What Each Tool Does Poorly
Copy.ai's limitations:
- Long-form content (1,000+ words) degrades in quality. Blog posts tend to repeat key phrases and lose structural coherence after paragraph four.
- The free plan at 2,000 words/month is insufficient for evaluation. Two experiments and the limit is hit.
- No grammar checking beyond basic spell-check. Copy.ai output frequently contains errors that require a separate editing tool (often Grammarly itself).
Grammarly's limitations:
- GrammarlyGO rewrites trend toward safe, generic phrasing. Distinctive voice and humor often get smoothed out.
- Premium requires annual billing for the $12/month rate. Monthly billing jumps to $30/month, which feels like a penalty for commitment-averse users.
- The plagiarism checker is useful but limited compared to dedicated tools like Turnitin. Academic users should not rely on it exclusively.
- No content generation from scratch. A blank page stays blank.
The Real-World Workflow
In practice, content teams use both tools in sequence: Copy.ai (or Jasper, or Writesonic) generates the draft, then Grammarly polishes it. This workflow acknowledges that generative AI produces text with grammatical imperfections, tonal inconsistencies, and occasional awkward phrasing.

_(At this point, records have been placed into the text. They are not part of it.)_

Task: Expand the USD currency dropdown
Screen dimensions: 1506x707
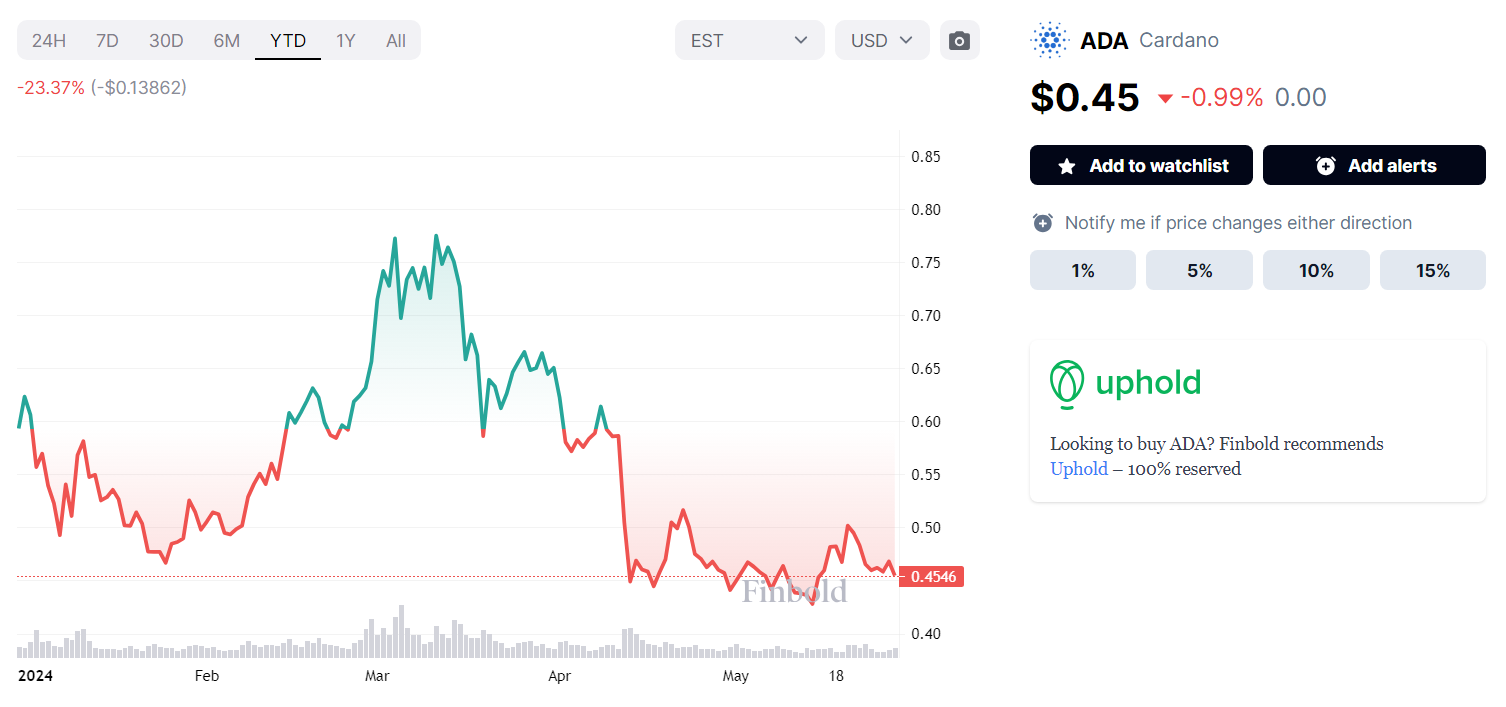Action: (x=882, y=41)
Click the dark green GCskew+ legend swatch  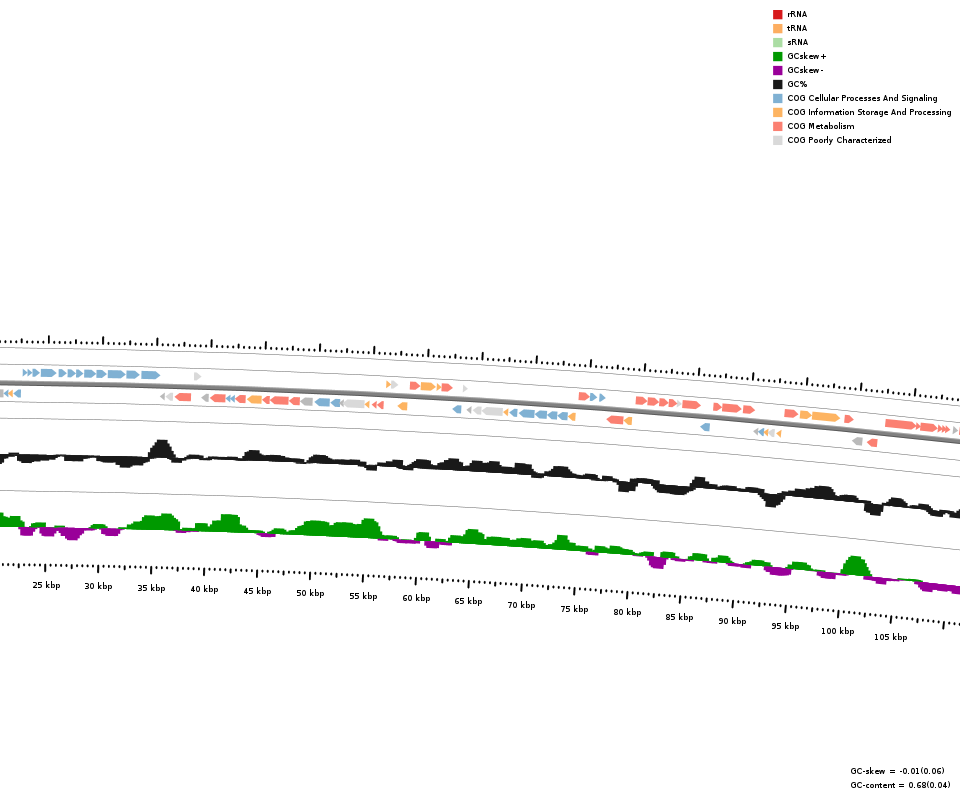point(777,56)
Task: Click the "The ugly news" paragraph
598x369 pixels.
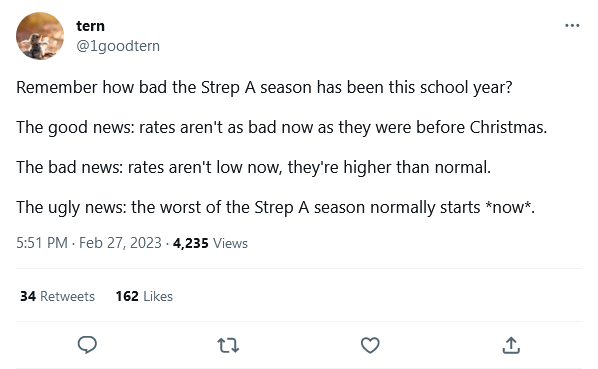Action: pos(275,207)
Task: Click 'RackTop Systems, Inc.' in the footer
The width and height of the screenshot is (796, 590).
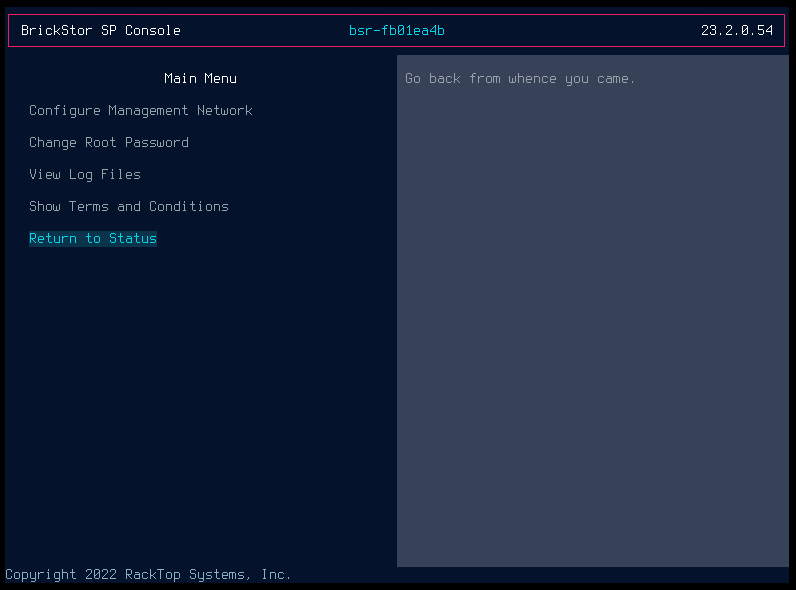Action: tap(208, 574)
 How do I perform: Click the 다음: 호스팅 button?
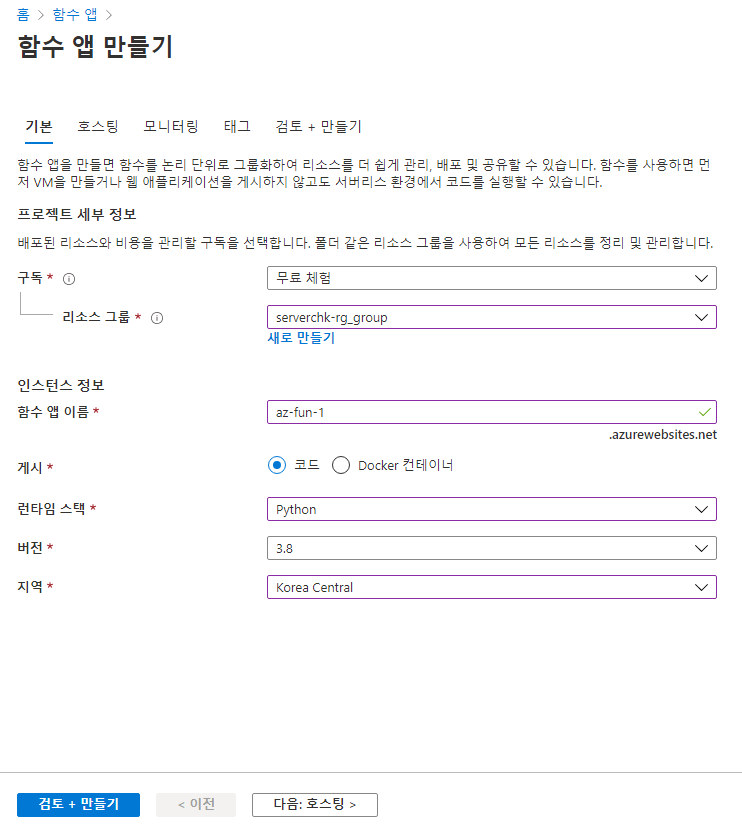click(x=315, y=805)
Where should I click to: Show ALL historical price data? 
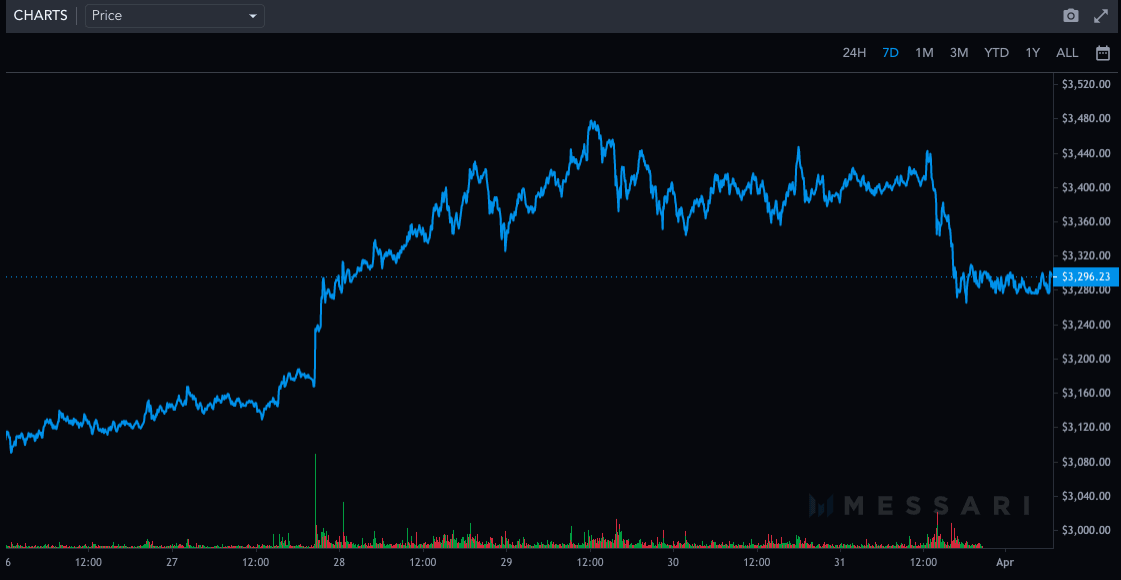(x=1066, y=52)
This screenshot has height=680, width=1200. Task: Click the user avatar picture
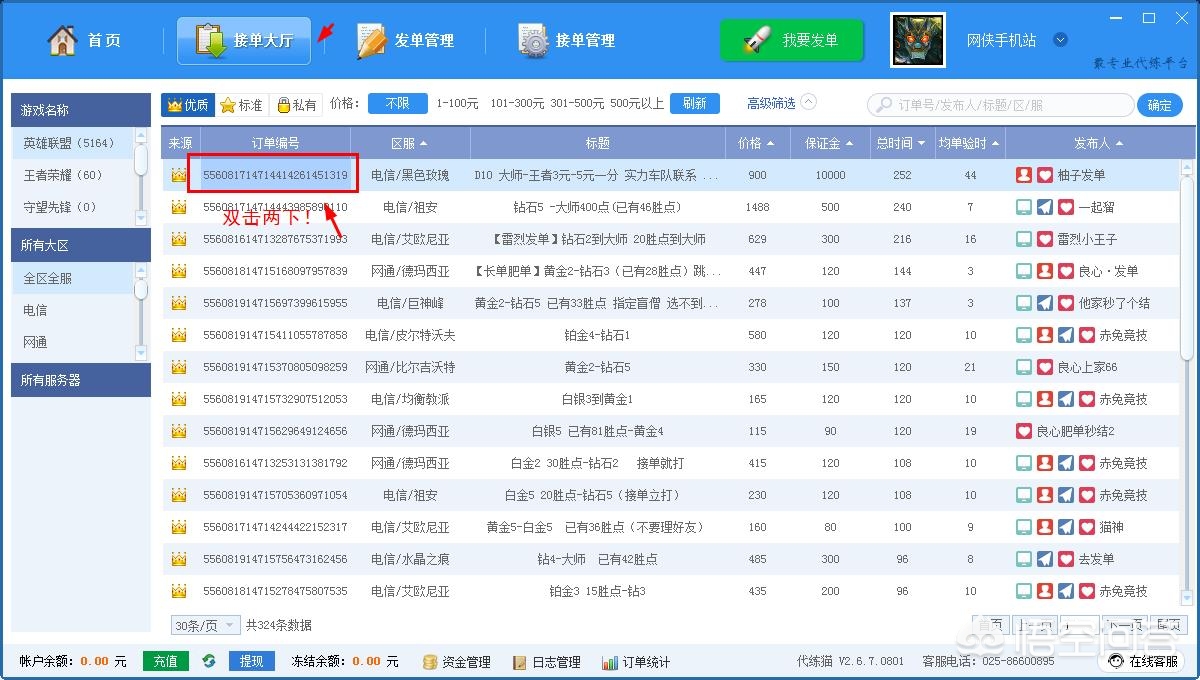coord(918,41)
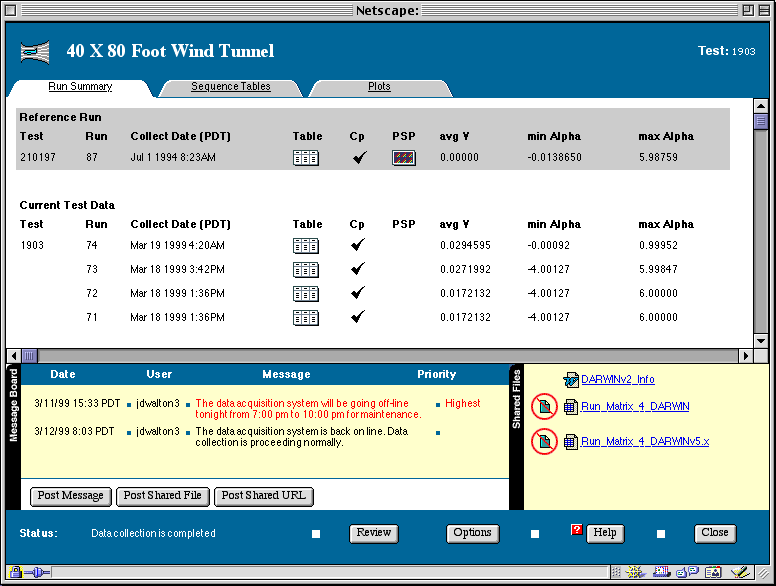Open the Table icon for Run 72

305,293
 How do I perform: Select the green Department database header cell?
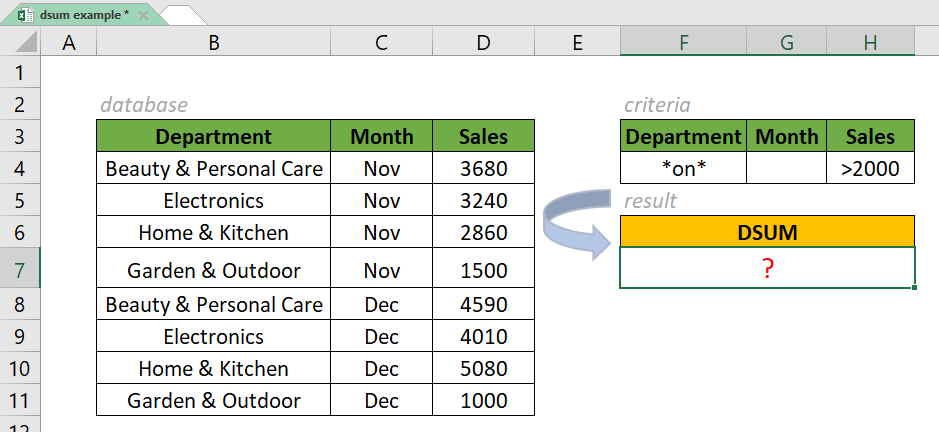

If only one tool fits the budget:
- A marketing team that needs to produce 20 blog posts per month picks Copy.ai. The editing can happen manually.
- A consultant who writes 5 client emails, 2 proposals, and 1 report per week picks Grammarly. The content creation can happen manually.
The second group is larger, which is why Grammarly wins this comparison for "most users."
Best For / Skip If
Choose Grammarly if:
- Writing happens across multiple platforms daily (email, docs, chat, social)
- Editing quality and tone consistency matter more than content volume
- Budget is under $15/month
Choose Copy.ai if:
- The primary need is generating marketing copy, ad variations, and email sequences
- Content volume matters more than per-piece quality
- The team already has editing covered (by Grammarly or a human editor)
Skip both and consider: Writesonic at $20/month for content generation (better value than Copy.ai) plus Grammarly Free for basic editing. Total cost: $20/month for a generation + editing workflow versus $49/month for Copy.ai alone.
The Verdict
Grammarly wins because editing is a universal need and content generation is a specialized one. At $12/month with an always-on integration across every writing surface, Grammarly delivers more daily value than Copy.ai's $49/month content generator that sits idle between marketing sprints.
The strongest argument for Copy.ai is that content creation is harder to do manually than editing. True. But the strongest argument for Grammarly is that it makes everything written better, all the time, without effort. For one-tool budgets, that persistent background improvement beats occasional batch generation.